↓
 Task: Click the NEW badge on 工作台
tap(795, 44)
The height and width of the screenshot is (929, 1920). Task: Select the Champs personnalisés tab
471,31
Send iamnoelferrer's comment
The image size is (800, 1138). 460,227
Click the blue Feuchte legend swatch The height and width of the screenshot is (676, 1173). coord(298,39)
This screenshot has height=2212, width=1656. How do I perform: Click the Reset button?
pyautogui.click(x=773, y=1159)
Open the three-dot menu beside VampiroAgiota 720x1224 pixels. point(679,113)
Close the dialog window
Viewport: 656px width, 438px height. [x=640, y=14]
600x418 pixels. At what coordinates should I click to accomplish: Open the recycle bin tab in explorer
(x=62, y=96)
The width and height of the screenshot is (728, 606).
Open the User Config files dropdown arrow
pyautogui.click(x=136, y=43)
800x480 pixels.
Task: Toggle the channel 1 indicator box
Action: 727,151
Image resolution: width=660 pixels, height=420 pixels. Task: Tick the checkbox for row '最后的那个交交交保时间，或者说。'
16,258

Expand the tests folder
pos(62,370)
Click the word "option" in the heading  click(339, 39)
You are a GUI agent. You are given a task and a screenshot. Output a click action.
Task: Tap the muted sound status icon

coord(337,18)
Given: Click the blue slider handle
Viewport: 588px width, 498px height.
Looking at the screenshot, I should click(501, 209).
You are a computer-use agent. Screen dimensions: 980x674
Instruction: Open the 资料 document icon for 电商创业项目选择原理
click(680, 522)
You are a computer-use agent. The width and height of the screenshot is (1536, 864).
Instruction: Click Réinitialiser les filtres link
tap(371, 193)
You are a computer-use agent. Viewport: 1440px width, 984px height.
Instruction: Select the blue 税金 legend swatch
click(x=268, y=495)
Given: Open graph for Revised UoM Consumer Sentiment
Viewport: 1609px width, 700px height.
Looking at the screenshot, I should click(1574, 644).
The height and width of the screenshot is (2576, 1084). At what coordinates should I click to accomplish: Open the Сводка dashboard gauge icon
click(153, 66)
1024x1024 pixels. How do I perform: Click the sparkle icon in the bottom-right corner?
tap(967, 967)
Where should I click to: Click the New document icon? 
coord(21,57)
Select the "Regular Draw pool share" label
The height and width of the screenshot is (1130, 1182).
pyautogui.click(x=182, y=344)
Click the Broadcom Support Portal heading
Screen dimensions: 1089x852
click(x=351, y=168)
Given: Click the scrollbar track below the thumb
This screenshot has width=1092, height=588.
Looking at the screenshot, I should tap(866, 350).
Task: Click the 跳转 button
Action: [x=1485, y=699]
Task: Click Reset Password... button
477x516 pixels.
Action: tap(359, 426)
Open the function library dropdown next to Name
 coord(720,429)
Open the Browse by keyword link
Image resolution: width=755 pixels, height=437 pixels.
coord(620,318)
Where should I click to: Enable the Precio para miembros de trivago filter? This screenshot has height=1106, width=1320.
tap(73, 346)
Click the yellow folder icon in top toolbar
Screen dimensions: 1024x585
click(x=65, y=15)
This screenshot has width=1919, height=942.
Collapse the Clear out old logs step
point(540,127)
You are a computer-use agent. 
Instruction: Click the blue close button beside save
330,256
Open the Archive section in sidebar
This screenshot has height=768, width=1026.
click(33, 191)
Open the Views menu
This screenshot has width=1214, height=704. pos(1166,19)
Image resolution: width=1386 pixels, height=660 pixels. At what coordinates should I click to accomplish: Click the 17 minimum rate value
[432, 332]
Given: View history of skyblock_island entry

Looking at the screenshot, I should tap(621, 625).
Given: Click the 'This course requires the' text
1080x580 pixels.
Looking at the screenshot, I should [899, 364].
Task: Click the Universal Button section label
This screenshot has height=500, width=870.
↑
Task goal -
For each line above that contains the word "agent", give the line as it is written.

Solution below -
You are a GUI agent. You are given a task and a screenshot. Output a click action.
You are a computer-use agent. Screen dimensions: 980x674
You are a computer-use agent. The width and height of the screenshot is (1536, 864).
You are a computer-use agent. Viewport: 1440px width, 984px height.
You are a computer-use agent. 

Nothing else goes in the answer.